The terms of the agreement will be included in the Superannuation Bill now before parliament in time for its third reading in the Commons on 13 October. The Bill will be amended so as to drop the government’s plan to cap the maximum compensation paid to civil servants at 12 months’ pay for compulsory redundancy and 15 months for voluntary redundancy.

The reforms contained in the new agreement would:

  • provide a ceiling of 21 months’ pay plus 3 months’ notice for voluntary redundancy. For compulsory redundancy the cap would stay at 12 months
  • treat all those earning less than £23,000 as if they earned £23,000 for the purpose of calculating redundancy payments
  • protect those aged over 50 by giving them access to an unreduced pension
  • taper protection for reserved rights.
In May, PCS secured a High Court judgement that the government required the agreement of all the civil service unions to change the terms of the CSCS. As a consequence, the agreement with the previous government reached in February by the same five unions was quashed. A clause removing the need to secure the consent of unions to changes to the CSCS will now also be included in the Superannuation Bill.

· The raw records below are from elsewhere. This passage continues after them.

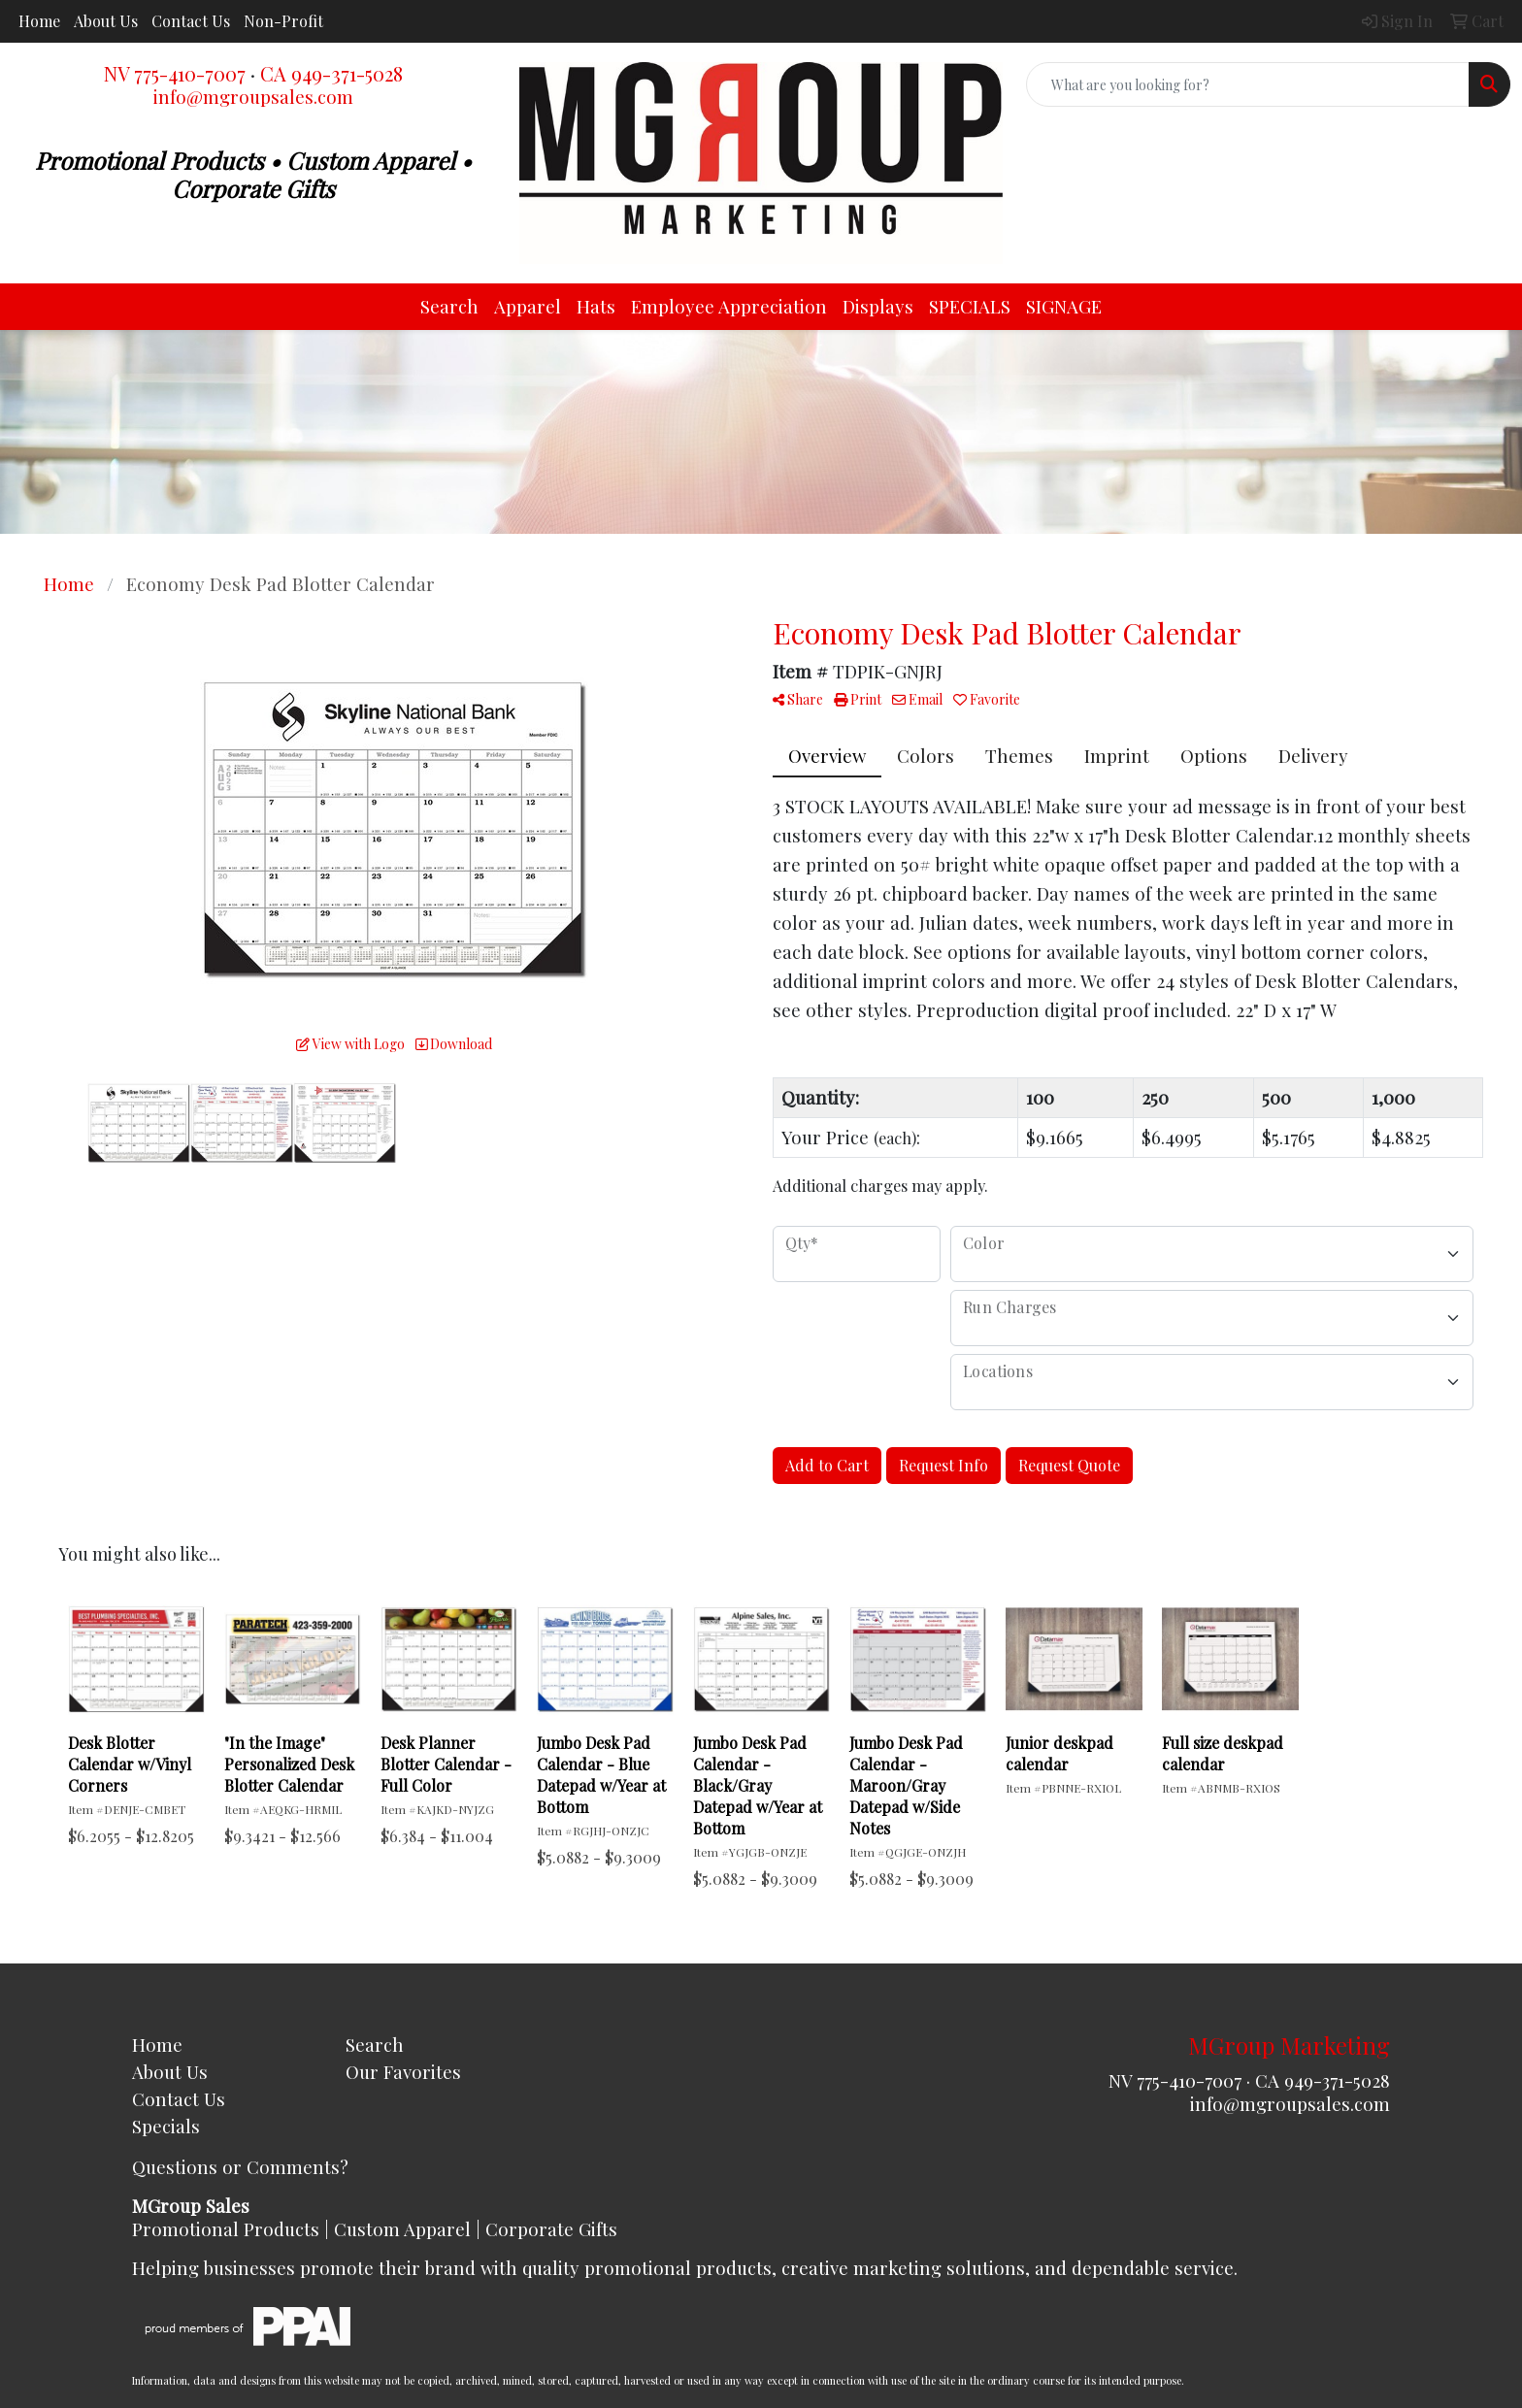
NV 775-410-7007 (175, 73)
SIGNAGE (1064, 306)
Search (449, 306)
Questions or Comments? (240, 2167)
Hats (596, 306)
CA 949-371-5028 (331, 73)
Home (39, 21)
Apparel (527, 306)
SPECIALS (969, 306)
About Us (106, 21)
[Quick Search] (1248, 84)
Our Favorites (403, 2072)
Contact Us (190, 21)
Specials (166, 2126)
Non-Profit (283, 21)
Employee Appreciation (729, 306)
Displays (878, 306)
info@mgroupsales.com (253, 96)
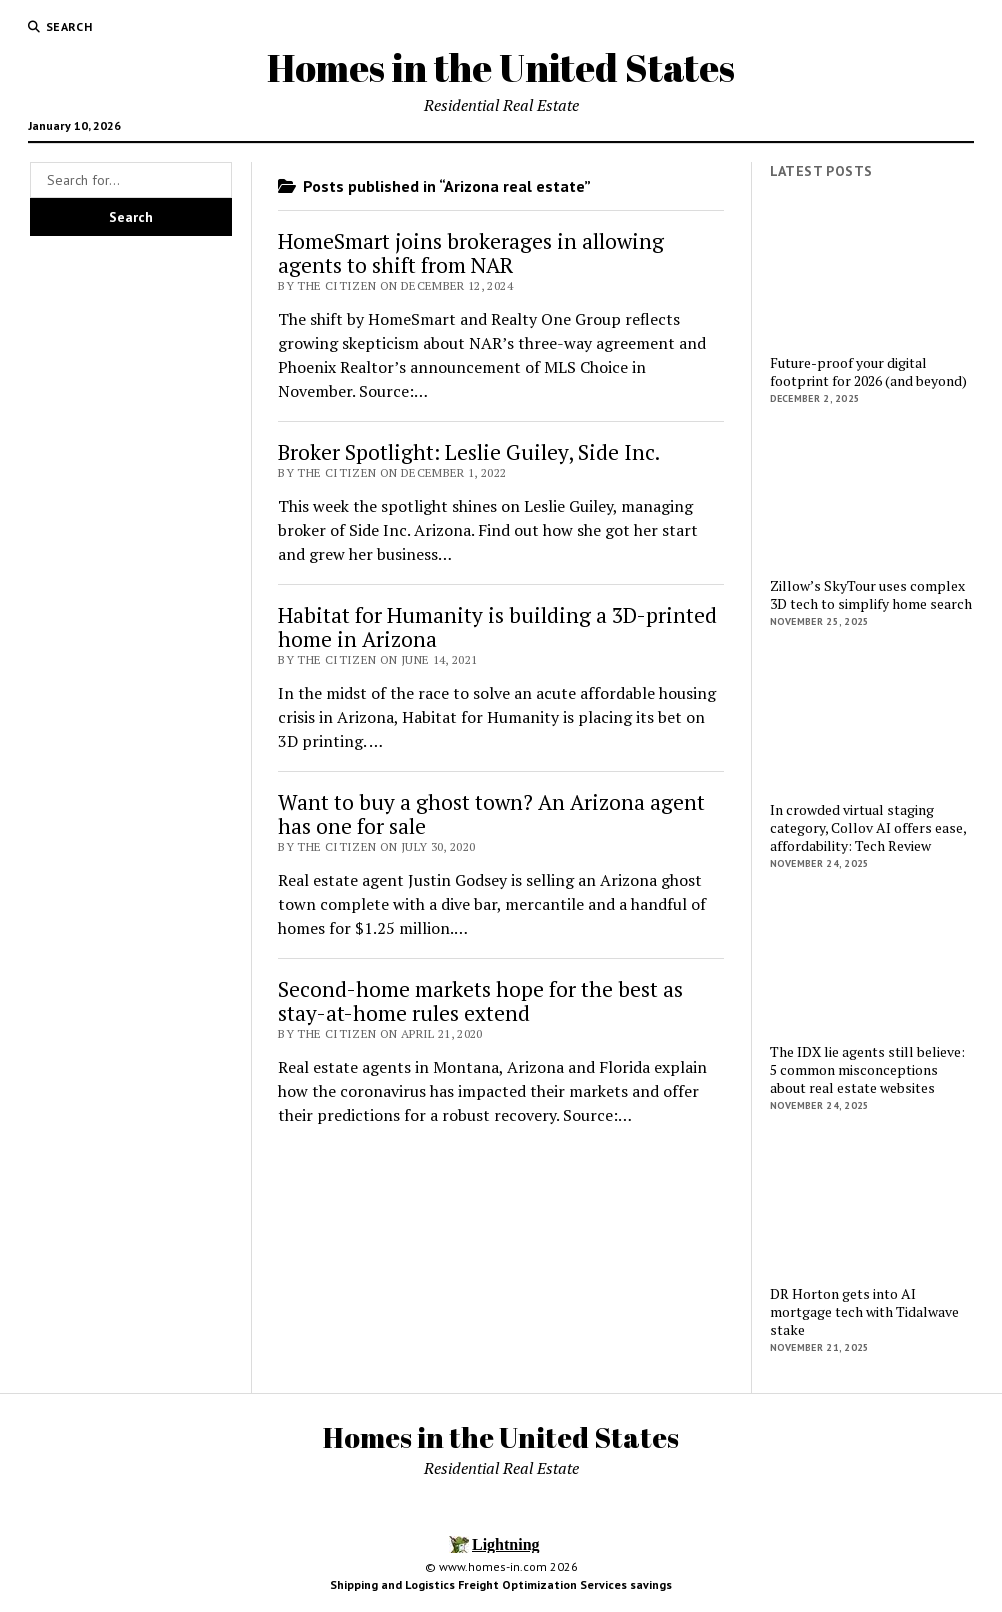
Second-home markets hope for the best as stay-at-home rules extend (480, 1001)
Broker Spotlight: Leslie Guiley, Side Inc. (469, 452)
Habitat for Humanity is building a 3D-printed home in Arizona (497, 627)
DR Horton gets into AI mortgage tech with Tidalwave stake (864, 1312)
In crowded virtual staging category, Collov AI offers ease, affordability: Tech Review (868, 828)
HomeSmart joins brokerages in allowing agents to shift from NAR (471, 253)
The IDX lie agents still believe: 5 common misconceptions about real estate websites (867, 1070)
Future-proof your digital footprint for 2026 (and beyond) (868, 372)
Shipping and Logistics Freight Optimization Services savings (501, 1584)
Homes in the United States (501, 67)
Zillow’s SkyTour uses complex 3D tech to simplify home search (871, 595)
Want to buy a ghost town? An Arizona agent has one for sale (491, 814)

In the House of Commons on 9 September, during the debate on the second reading of the Superannuation Bill, the Minister for the Cabinet Office, Francis Maude, admitted that the government was using the Bill as a “blunt instrument” to persuade the unions to accept changes to the scheme.

He also conceded that had the judicial challenge brought by the PCS union not succeeded, there would have been “a pressing case” to allow the terms of the February agreement to remain in force.

The five unions will now ballot members on the new agreement by the end of October, with a recommendation that these are the best terms that can be achieved by negotiation.